Ironbottom Sound
- 1981 edition with cover art by Bill Haggart
- Designers: Jack Greene
- Illustrators: Bill Haggart Rodger B. MacGowan
- Publishers: Quarterdeck Games Moments in History
- Publication: 1981
- Genres: World War II naval combat

= Ironbottom Sound (board game) =

Naval board wargame

Ironbottom Sound, subtitled "The Guadalcanal Campaign", is a naval board wargame published by in 1981 that simulates the Naval Battle of Guadalcanal during World War II. Four editions have been released by various publishers over forty years.

==Background==
In August 1942, American forces landed on Guadalcanal, their first major land offensive against the Empire of Japan. Over the next few months, Japan tried to counterattack, their offensive culminating in a series of naval engagements in November 1942. So many ships were sunk during these actions that the Americans nicknamed the stretch of water "Ironbottom Sound".

==Description==
Ironbottom Sound is a two-player board wargame that simulates several historic naval actions near Guadalcanal.

===Components===
The first edition game box contains:
- paper hex grid sheet, including a separate cut-out of Savo Island that can be added to the map for several scenarios
- 260 counters
- ship diagrams/log sheets
- rulebook

===Gameplay===
Ten scenarios are included in the first edition. Five cover various actions during the Guadalcanal campaign, and five offer balanced scenarios for tournament use. On each turn, players plot ship movement in advance, as well as torpedo movement. Each ship has three maximum speeds for Turns 1, 2, and 3. Changing direction by 1 hex facing (60 degrees) has no movement cost; changing direction by two hex facings (120 degrees) uses an extra movement point.

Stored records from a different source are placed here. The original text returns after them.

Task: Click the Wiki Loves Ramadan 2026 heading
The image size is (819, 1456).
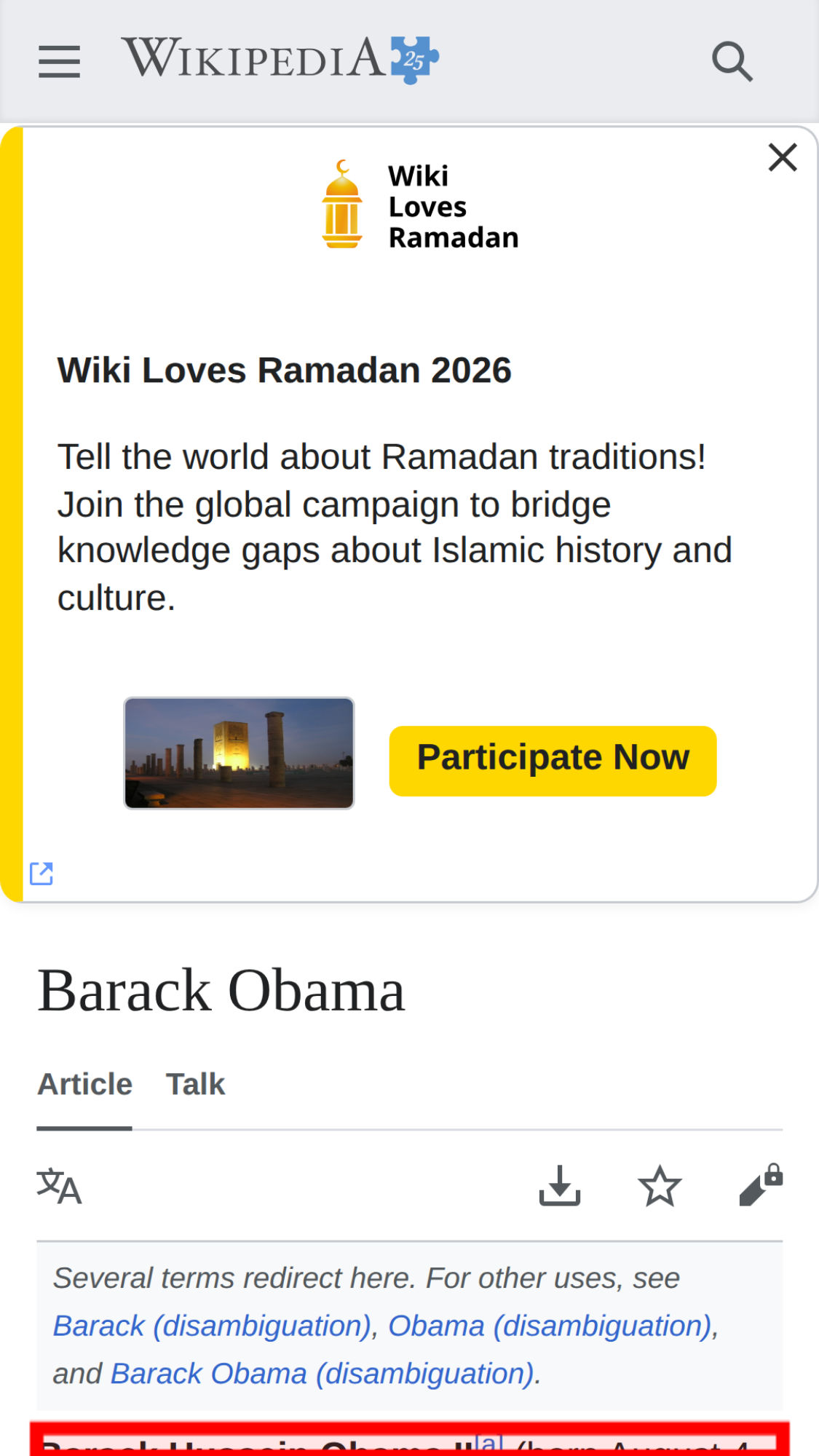Action: [285, 370]
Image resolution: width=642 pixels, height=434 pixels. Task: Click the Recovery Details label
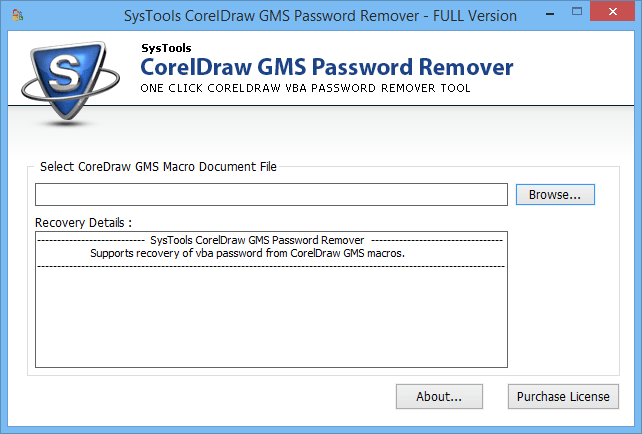point(83,222)
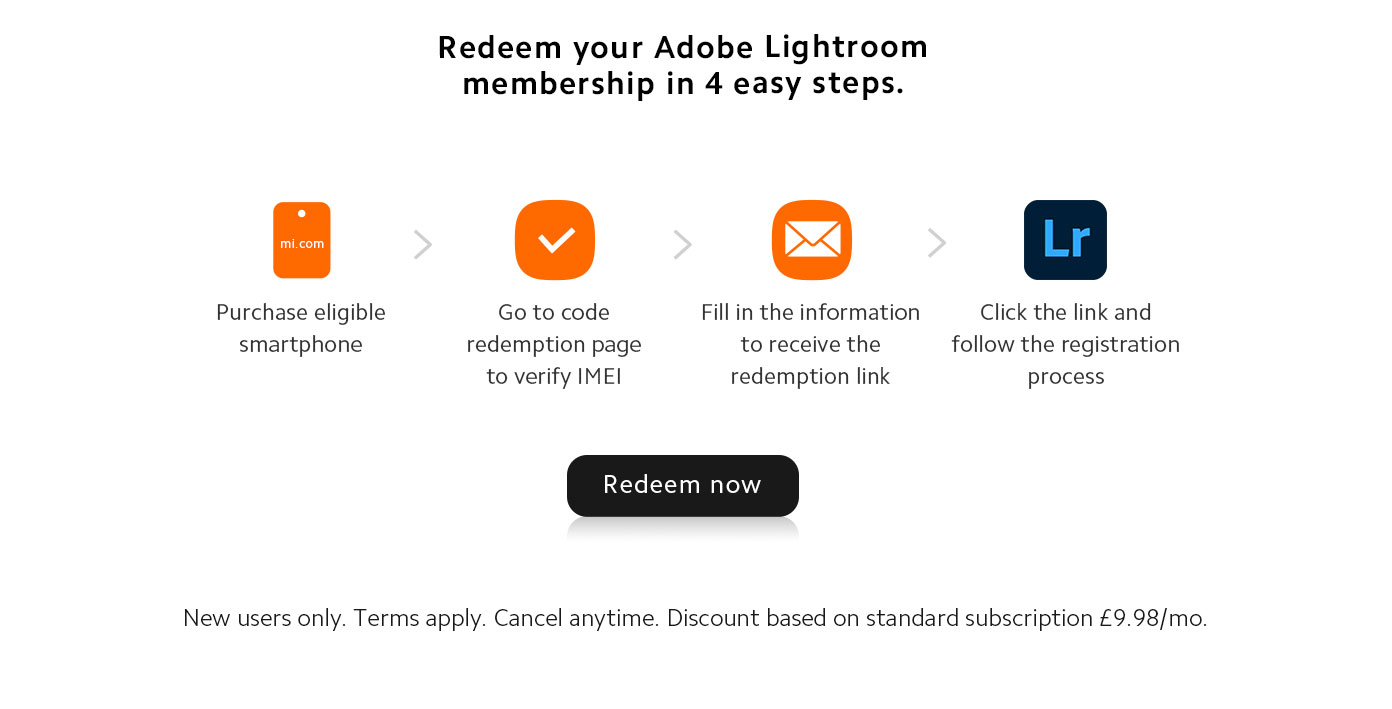This screenshot has height=709, width=1392.
Task: Click the Redeem your Adobe Lightroom headline
Action: [683, 65]
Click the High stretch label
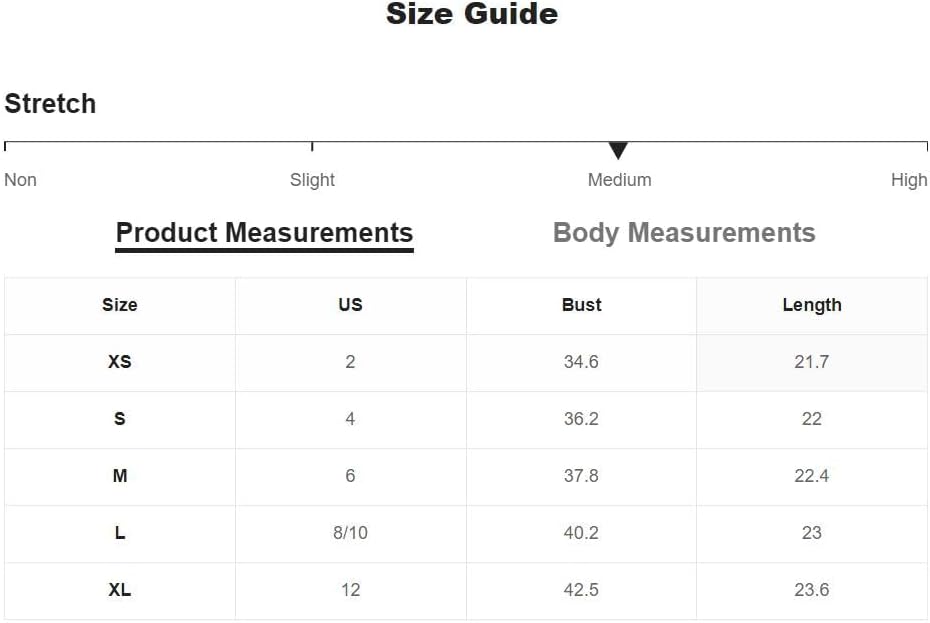This screenshot has height=623, width=930. coord(909,180)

Movement is then made simultaneously. Gunfire is also made simultaneously, and if a torpedo enters a ship's hex, a die roll is made to see if the torpedo makes contact.

===Victory conditions===
Each scenario has different victory conditions. For example, in Scenario #10 "Savo Island", the Japanese win a tactical victory by sinking two American ships and safely exiting the board, and gain a strategic victory by crossing the board to sink Marine transports before recrossing the board to exit where they entered. The Americans win by preventing these conditions.

Hobby Japan edition using artwork of Rodger B. MacGowan. Several later editions also used the same artwork.

==Publication history==
In 1978, game designer Jack Greene created an updated edition of Avalon Hill's 1962 naval wargame Bismarck. The following year, Greene created a new naval wargame, Destroyer Captain, published by Quarterdeck Games.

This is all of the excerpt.